§ INSTRUCTIONS FOR THE TASK
After finding the line with "This screenshot has width=475, height=284." in the entries below, retype exactly each line from there through the line with "1871x871 pixels.", including that final line.
════
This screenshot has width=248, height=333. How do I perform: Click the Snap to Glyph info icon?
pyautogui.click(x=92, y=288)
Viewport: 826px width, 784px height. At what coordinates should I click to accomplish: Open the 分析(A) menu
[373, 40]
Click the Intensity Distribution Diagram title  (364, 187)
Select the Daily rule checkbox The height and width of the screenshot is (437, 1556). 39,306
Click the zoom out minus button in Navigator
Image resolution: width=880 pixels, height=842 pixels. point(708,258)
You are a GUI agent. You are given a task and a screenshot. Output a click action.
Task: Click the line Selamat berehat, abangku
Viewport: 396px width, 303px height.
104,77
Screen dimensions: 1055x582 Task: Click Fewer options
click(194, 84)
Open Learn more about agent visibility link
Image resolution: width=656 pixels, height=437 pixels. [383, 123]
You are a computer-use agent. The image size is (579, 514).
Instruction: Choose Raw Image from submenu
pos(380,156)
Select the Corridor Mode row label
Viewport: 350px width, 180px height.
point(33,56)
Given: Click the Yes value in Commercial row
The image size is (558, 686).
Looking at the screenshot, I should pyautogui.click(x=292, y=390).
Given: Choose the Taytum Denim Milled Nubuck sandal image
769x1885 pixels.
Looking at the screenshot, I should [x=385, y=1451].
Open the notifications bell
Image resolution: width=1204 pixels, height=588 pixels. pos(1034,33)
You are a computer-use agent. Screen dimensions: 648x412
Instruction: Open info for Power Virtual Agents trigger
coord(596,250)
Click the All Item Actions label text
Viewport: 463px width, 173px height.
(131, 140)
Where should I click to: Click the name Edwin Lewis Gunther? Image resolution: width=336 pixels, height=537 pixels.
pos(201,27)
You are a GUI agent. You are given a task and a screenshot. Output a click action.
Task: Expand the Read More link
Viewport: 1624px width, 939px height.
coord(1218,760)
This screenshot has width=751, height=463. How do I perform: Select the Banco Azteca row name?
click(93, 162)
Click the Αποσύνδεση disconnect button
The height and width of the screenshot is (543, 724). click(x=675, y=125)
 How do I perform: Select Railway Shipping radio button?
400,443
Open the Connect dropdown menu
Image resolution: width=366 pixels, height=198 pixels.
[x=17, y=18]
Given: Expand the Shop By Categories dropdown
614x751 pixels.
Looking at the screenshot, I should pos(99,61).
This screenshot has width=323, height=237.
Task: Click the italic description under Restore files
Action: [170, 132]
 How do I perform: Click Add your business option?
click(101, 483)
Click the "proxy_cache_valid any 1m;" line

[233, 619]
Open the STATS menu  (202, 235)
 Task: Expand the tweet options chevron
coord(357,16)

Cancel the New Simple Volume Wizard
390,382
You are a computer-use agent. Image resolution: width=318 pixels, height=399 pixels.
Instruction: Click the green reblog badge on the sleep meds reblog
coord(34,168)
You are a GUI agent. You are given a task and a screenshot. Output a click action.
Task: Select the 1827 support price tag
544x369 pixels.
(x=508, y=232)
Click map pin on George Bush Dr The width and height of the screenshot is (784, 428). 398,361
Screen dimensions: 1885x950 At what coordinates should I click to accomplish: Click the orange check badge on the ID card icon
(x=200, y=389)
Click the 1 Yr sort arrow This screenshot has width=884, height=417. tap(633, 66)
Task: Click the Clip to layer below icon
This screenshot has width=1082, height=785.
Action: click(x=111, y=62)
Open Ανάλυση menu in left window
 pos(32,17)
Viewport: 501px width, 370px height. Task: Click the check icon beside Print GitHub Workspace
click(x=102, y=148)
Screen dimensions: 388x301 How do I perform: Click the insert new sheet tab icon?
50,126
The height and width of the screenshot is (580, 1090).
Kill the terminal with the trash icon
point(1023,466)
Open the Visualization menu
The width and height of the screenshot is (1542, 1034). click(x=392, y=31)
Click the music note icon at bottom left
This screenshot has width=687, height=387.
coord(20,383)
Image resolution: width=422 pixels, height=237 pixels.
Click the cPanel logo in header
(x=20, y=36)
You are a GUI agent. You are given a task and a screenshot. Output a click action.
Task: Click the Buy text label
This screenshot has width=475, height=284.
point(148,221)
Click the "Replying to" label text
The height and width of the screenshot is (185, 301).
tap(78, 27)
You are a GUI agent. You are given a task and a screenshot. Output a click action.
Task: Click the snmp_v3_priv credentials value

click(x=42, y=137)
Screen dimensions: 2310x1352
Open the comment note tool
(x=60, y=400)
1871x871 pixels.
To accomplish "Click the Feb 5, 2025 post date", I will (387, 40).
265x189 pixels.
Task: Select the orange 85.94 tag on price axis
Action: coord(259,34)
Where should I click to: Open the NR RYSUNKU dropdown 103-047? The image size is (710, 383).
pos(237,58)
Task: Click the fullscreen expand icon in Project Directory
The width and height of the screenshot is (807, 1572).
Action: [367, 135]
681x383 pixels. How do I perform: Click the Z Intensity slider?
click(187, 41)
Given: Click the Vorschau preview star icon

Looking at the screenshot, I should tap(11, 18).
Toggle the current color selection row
════
§ ANSWER SPACE
This screenshot has width=475, height=284.
point(148,221)
Click the "Replying to" label text
The height and width of the screenshot is (185, 301).
tap(78, 27)
You are a GUI agent. You are given a task and a screenshot. Output a click action.
Task: Click the snmp_v3_priv credentials value

click(x=42, y=137)
Screen dimensions: 2310x1352
Open the comment note tool
(x=60, y=400)
1871x871 pixels.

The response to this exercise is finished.